### Seitenauszug
>>>
# Fischerprüfung 2005



## eiksor (26. Februar 2005)

Hi,
ich wollte mal fragen wer von euch zurzeit dabei is die Fischerprüfung in Bayern zu machen.
Also ich bin gerade dabei und ich wollte mal fragen wieviel ihr schon gelernt habt und wie ? mit dem Prüfungsfragenheft oder ein Programm ?
Ich lerne mit einem Programm welches mir einer aus der Fischerprüfung geschenkt hat. Wer es braucht soll mir eine pm schicken


----------



## Lechfischer (26. Februar 2005)

*AW: Fischerprüfung 2005*

Hi, ich bin 14,lern auch grad für die Fischerprüfung.In 7 Tagen ist es endlich so weit!Ich lerne mit Hilfe des Prüfungsfragenheftes,aber eigentlich muss ich nicht mehr viel lernen(8Jahre langes Schwarzanglertum).


----------



## Franz_16 (27. Februar 2005)

*AW: Fischerprüfung 2005*

Ich habe meine Prüfung mit Hilfe des "Rehbronn" gemacht.. ein absolut geniales Buch... auch für "nachher" immer gut zu gebrauchen 

Ich wünsch euch zwei auf jeden Fall viel Glück... Samstag ist´s soweit oder ?  

Lernt nochmal gscheit dann klappts schon #6


----------



## Augustiner (27. Februar 2005)

*AW: Fischerprüfung 2005*

Hi!
Ich bin auch 14 und mache auch zur Zeit die Fischerprüfung in Bayern!Ich muss eigentlich nicht mehr viel lernen!

Augustiner


----------



## Lechfischer (27. Februar 2005)

*AW: Fischerprüfung 2005*

Macht einer von euch die Prüfung in Landsberg?Da mach ich sie nämlich.


----------



## eiksor (27. Februar 2005)

*AW: Fischerprüfung 2005*

Ein Kollege hat die Fragen aus dem Fragenkatalog eingescanned und in einem Programm zusammen gefasst. Ich lerne nur damit, weils viel schneller geht. Wenn ihr mal ne Frage falsch habt kommt sie am Schluss nochmal


----------



## Alexander2781 (27. Februar 2005)

*AW: Fischerprüfung 2005*

Ich wünsche alle Prüflingen viel Glück.


----------



## Lechfischer (27. Februar 2005)
<<<
### Daten der Übung
>>>
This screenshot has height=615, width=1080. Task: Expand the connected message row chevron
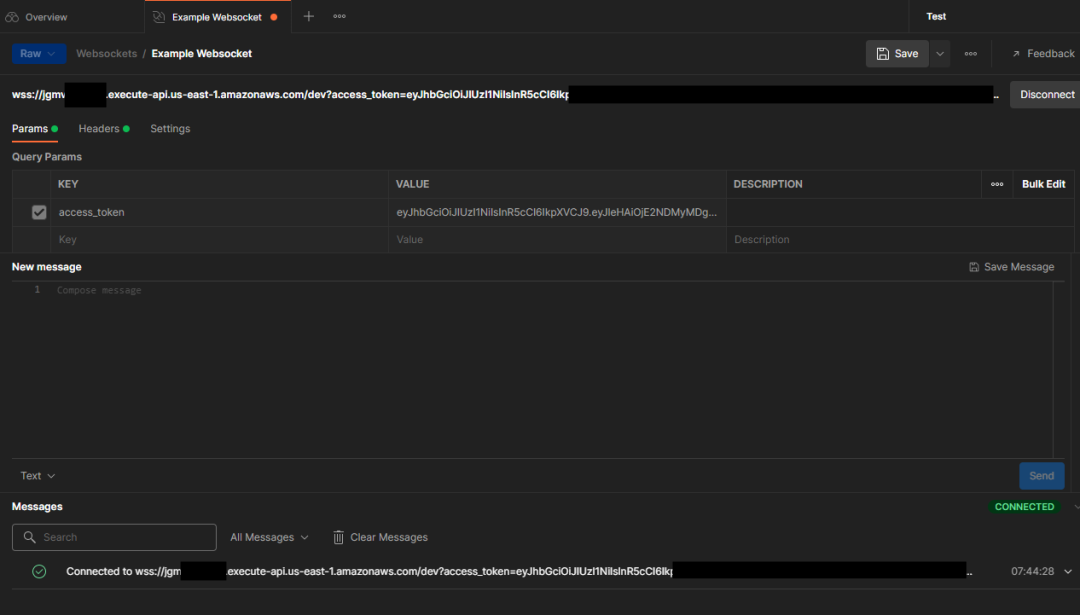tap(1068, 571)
<<<
>>>
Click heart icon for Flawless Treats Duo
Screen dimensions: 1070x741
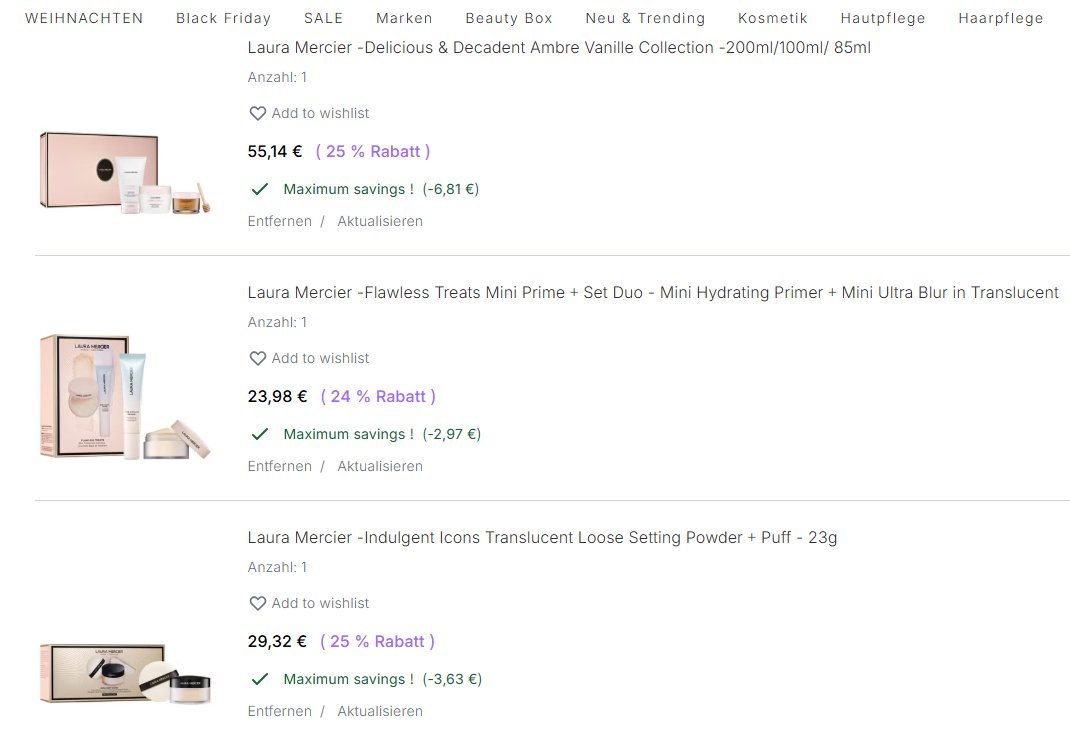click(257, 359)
<<<
### Arbeitsauftrag 1
Beantworten Sie anhand der Forendiskussion zur Fischerprüfung folgende Fragen:
(a) Wie alt ist Lechfischer nach eigener Angabe?
(b) Welches Buch hat Franz_16 für seine Prüfung verwendet?
(c) In welchem Ort legt Lechfischer die Prüfung ab?
### Arbeitsauftrag 2
Schreiben Sie aus den Zeilen nach der Forendiskussion den Abschnitt ab, der mit der Zeile beginnt, die „This screenshot has“ enthält, und mit der Zeile endet, die „tap(1068, 571)“ enthält. Lassen Sie die Bildangaben dabei weg.

### Richtige Antwort 1
(a) 14 Jahre
(b) Den „Rehbronn“
(c) In Landsberg

### Richtige Antwort 2
This screenshot has height=615, width=1080. Task: Expand the connected message row chevron
tap(1068, 571)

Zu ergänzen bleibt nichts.